16.  It has been another disappointing year for the Committee. We were promised a number of proposals for draft orders earlier in the session, but these have not materialised, and we have not been given any explanation for their delay, although it is reasonable to assume that a number of Departments may be waiting for the wider powers which will become available under the new Bill.

17.  There have been a number of PQs — initially a flurry in late January, put down by Mrs Curtis-Thomas, asking individual Departments what orders each had made under the Deregulation and Contracting Out Act (DCOA) 1994, and requesting information on plans to introduce further orders. No specific plans were mentioned in any of the replies but a bland assurance "to continue to look for opportunities to use such orders to remove unnecessary restrictions" featured in some of the written answers. On 17 November[15] the Minister replied to a Written Question put down by Mr Bercow, requesting information on the numbers of deregulation orders passed in the last three years. The reply was that there had been 12 in 1997, five in 1998 and four in 1999.

18.  The dearth of proposals in this session cannot be attributed solely to uncertainty and reluctance to proceed in the interim. The Cabinet Office emphasised that it was "business as usual" whilst awaiting introduction of the draft Bill and receipt of Royal Assent, and made clear that consultation in process under the current Act could be carried over and resulting proposals for orders considered within the expanded order-making power.

19.  Moreover the under-use of the power gives weight to the Committee's recommendation that there should be a duty of annual review of the powers.

Sunday Dancing and Licensing

20.  Although we have considered only one proposal for a deregulation order in this session , it covered the somewhat controversial subject of Sunday Dancing and Licensing, some aspects of which the previous committee had considered.[16] That proposal was rejected at the time primarily on the grounds of inadequate consultation.

21.  We duly considered the current proposal (reporting on 14 March 2000)[17] where our main concern was the necessary protection of residents. Further written evidence was taken and our counterparts in the Lords also took oral evidence from the Leader of the London Borough of Kensington and Chelsea accompanied by officials, and Home Office officials in a joint session.
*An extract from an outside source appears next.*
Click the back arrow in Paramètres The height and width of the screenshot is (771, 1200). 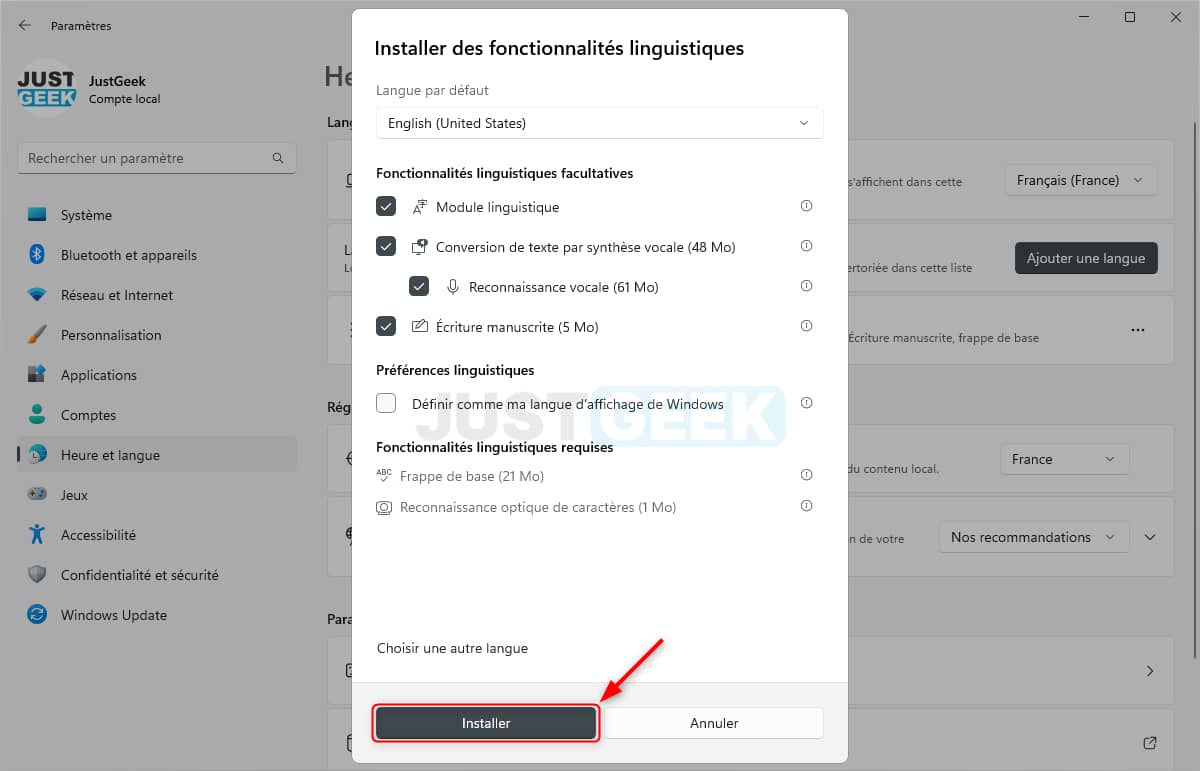tap(25, 25)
The upshot of this was a recommendation from the Lords Committee[18] that the draft order be amended to make the proposed changes to the licensing arrangements (special hours certificates) subject to an "opt-in" provision: in other words, a Local Authority would determine whether the provisions should apply within its boundaries, and would effectively have a veto over extended licensing hours on Sunday nights.
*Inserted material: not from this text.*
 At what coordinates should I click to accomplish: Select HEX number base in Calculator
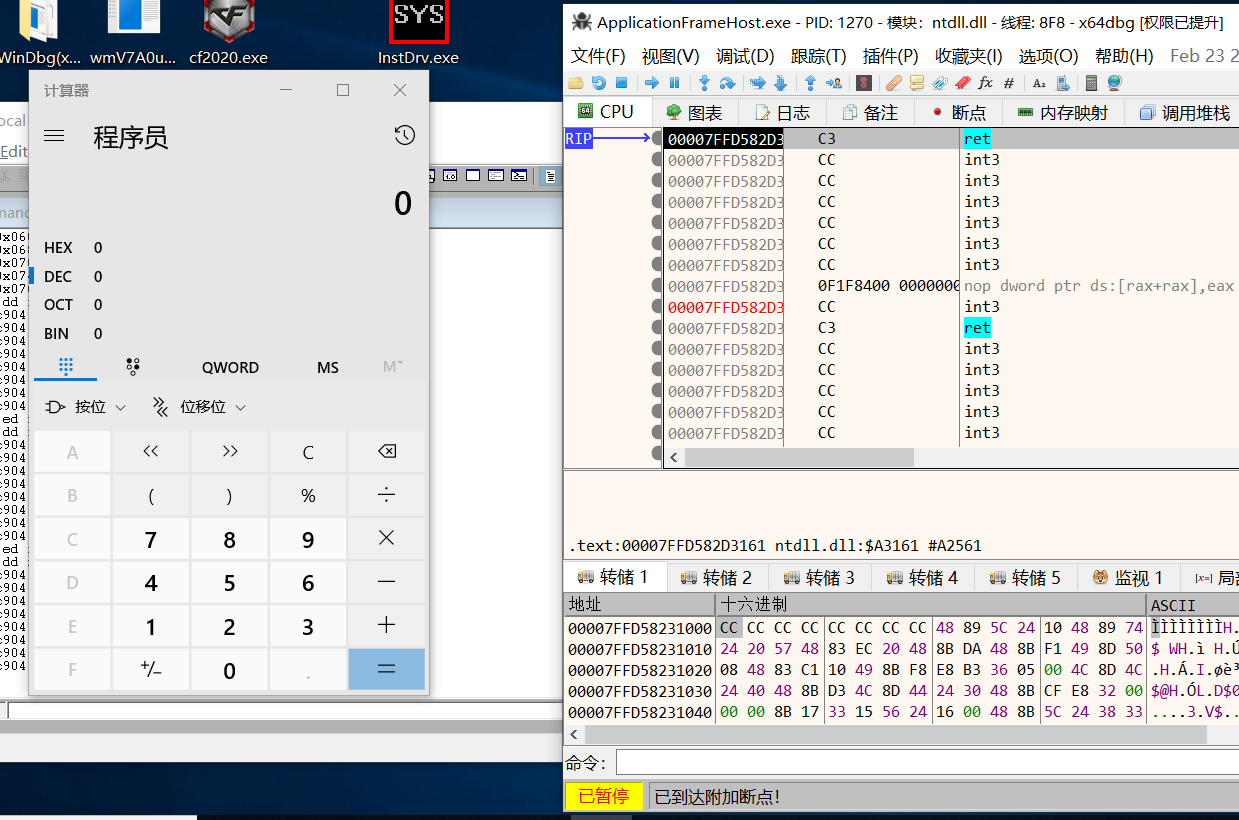coord(58,247)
22.  Although this seemed an eminently practical solution to the dilemma of balancing the differing interests, we took the view in paragraphs 44-49 of our Report11 that such an "opt-in" arrangement was almost certainly ultra vires, in that it would constitute a sub-delegation of powers. The Lords Committee, however, in their Report of 15 March,12 made it clear that the Order would be rejected if it were not amended to allow for the "opt-in".

23.  This left the Home Office with a dilemma. It is also worth pointing out that a White Paper on Licensing[19] was presented in April 2000. One facet of licensing covered was new arrangements for "an accountable licensing authority". The White Paper said;

    "The Better Regulation Task Force favoured the new joint responsibility going to the local authorities, on the grounds that licensing is not a judicial function."
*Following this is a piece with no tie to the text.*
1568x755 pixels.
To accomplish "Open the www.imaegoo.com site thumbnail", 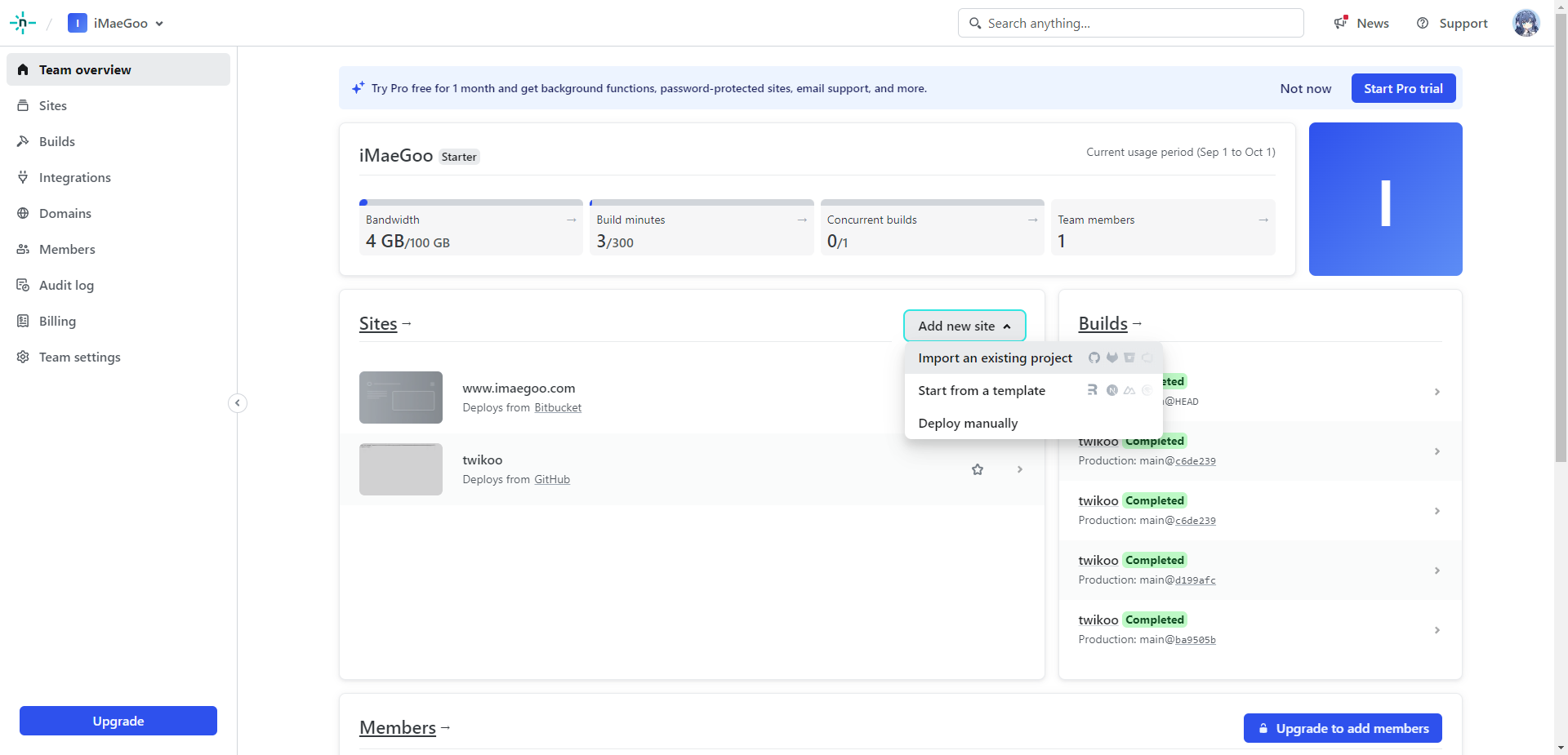I will [401, 397].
24.  We had expected that the Home Office would have given priority to the resolution of this matter and would have ensured timely laying of a draft order. We had given it fair wind, having asked only for the eligibility of residents to apply for revocation of Special Hours Certificates and for improved guidance on the "special nature of Sundays".

25.  In the event, despite prompting for the laying of the Order by both the Lords Chairman, Lord Alexander of Weedon, and myself, in letters exchanged between July and November, a complete order was not laid and on 28 November, three days before Prorogation, we received the draft Deregulation (Sunday Dancing) Order. The draft Order covered only the provisions of the Sunday Observance Act 1780 and did not include the licensing provisions. Subsequently, on 8 December, the licensing part of the proposal was laid, in the form of the draft Deregulation (Sunday Licensing) Order 2000.

26.  We considered the two draft Orders on 12 December, and unanimously recommended[20] that they should be approved, although we drew attention to the fact that the Orders had been laid so late, that, contrary to earlier expectations, they would have minimal effect on the opening hours of licensed premises on this New Year's Eve, which falls on a Sunday.

27.  The Motion for the approval of the Deregulation (Sunday Dancing) Order was tabled in the Commons on 18 December and the debate on the Order scheduled for 21 December in the Lords. The Home Office took the decision, despite the haste with which the Deregulation (Sunday Licensing) Order was laid, to delay the tabling of the Motions for the approval of this Order in the two Houses until the New Year.

The Lords and the Commons Committees

28.  Our Standing Orders provide for the communication of "its evidence and any other documents relating to matters of common interest ... and to any committee appointed by the Lords to examine deregulation proposals and draft orders and any sub-committee thereof."[21] We have found this exchange of papers of great benefit in considering both the draft Regulatory Reform Bill and the Sunday Dancing and Licensing Proposal.

29.  The Standing Orders also allow for joint meetings with the Lords DPDC. We have not felt it necessary to do so in this session, given the exchange of papers.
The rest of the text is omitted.